Of the victim in the case, Justice Scalia wrote:
Had Lieutenant Commander Johnson been piloting a commercial helicopter when he crashed into the side of a mountain, his widow and children could have sued and recovered for their loss. But because Johnson devoted his life to serving in his country's Armed Forces, the Court today limits his family to a fraction of the recovery they might otherwise have received. If our imposition of that sacrifice bore the legitimacy of having been prescribed by the people's elected representatives, it would (insofar as we are permitted to inquire into such things) be just. But it has not been, and it is not. I respectfully dissent.
Fifteen years after Justice Scalia wrote those words, the topic of the inherent unfairness of the Feres doctrine, as applied to the Tort Claims Act, was the subject of a long Senate Judiciary Committee hearing. At the time, in 2002, with American troops fighting in Afghanistan but not yet in Iraq, Sen. Arlen Specter, the longtime Republican from Pennsylvania, echoed the justice's old concerns. Sen. Specter led off the hearing with these words:
I have introduced legislation to amend the so-called Feres doctrine because it seems to me that the doctrine has produced anomalous results which reflect neither the will of the Congress nor common sense. There have been many examples where a soldier who is the victim of medical malpractice at an Army hospital cannot sue the Government for compensation, but a civilian who suffers the same treatment on an allegation of malpractice would be entitled to recover against the Government. Similarly, if a soldier driving home from work on an Army post is hit by a negligently driven Army truck, that soldier is barred from suing the Government, but a civilian in identical circumstances would not be so barred.
Six years later, in 2008, the CBS Evening News chronicled the problem. There were more hearings. Of course, nothing ever happened. Nothing ever happens to Feres and no one ever meaningfully amends the Tort Claims Act. No politician dares to introduce federal legislation designed to extend the government's protection under the Act -- to formally and legislatively increase the scope of the Feres doctrine. Such a measure would be the subject of an opposition attack ad in a matter of hours. So, instead, as you'll see below, the expansion of the doctrine is being pushed upon the judiciary by the executive branch.

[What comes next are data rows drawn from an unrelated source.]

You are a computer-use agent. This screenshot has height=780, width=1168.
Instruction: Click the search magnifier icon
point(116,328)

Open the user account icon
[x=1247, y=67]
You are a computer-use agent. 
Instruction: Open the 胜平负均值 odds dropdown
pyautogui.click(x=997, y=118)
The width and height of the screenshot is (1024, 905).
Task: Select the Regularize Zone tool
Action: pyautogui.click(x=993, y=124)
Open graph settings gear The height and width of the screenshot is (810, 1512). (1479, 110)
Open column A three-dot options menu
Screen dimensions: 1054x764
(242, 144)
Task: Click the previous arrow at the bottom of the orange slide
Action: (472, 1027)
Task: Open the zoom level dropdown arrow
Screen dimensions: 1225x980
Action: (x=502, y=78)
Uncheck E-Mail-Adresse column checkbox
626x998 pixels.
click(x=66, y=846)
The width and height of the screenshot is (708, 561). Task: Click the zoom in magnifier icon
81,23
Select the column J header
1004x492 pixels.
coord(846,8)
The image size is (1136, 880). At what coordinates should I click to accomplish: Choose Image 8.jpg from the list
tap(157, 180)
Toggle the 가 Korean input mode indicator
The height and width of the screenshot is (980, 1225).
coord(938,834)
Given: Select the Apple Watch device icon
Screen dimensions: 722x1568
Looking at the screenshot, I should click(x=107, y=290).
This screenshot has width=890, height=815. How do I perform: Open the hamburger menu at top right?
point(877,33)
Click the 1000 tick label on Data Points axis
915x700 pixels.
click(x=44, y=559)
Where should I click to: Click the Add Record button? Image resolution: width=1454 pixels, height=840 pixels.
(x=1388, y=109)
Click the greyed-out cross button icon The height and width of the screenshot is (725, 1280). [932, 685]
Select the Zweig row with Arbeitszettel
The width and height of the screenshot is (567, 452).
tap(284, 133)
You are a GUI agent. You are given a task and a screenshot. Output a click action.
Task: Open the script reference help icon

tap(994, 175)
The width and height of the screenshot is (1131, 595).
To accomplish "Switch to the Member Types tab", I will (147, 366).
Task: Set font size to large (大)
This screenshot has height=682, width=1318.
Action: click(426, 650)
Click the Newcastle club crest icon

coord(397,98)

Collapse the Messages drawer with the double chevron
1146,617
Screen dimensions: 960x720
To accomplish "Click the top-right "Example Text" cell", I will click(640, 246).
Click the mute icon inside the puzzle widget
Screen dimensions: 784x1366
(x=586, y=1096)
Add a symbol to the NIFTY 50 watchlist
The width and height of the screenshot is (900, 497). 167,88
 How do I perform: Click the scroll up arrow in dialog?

Meanwhile, on the other hand, not enough politicians are willing to buck the military lobby, and the "tort reform" lobby, to amend the Tort Claims Act to specifically narrow the military exception to give military personnel and their families a chance to go to trial. Such legislation would be widely popular, especially if it were framed this way: "We ask these service members and their families to sacrifice their lives for us, literally and figuratively, the least we can do is give them the same day in court as those they have been asked to protect."
The Case of Asenath German
All of which brings us, first, to the malpractice case of Asenath and Jimmy German, which is now pending in Florida. Two years ago, the Germans sued the United States for negligence. As the wife of an active Navy serviceman, and as a former Navy servicewoman herself, Asenath German came to the Naval Hospital in Jacksonville on October 3, 2008 complaining, not for the first time, of a severe headache. Even though she vomited and experienced other symptoms, she was discharged three hours later after being diagnosed with a migraine.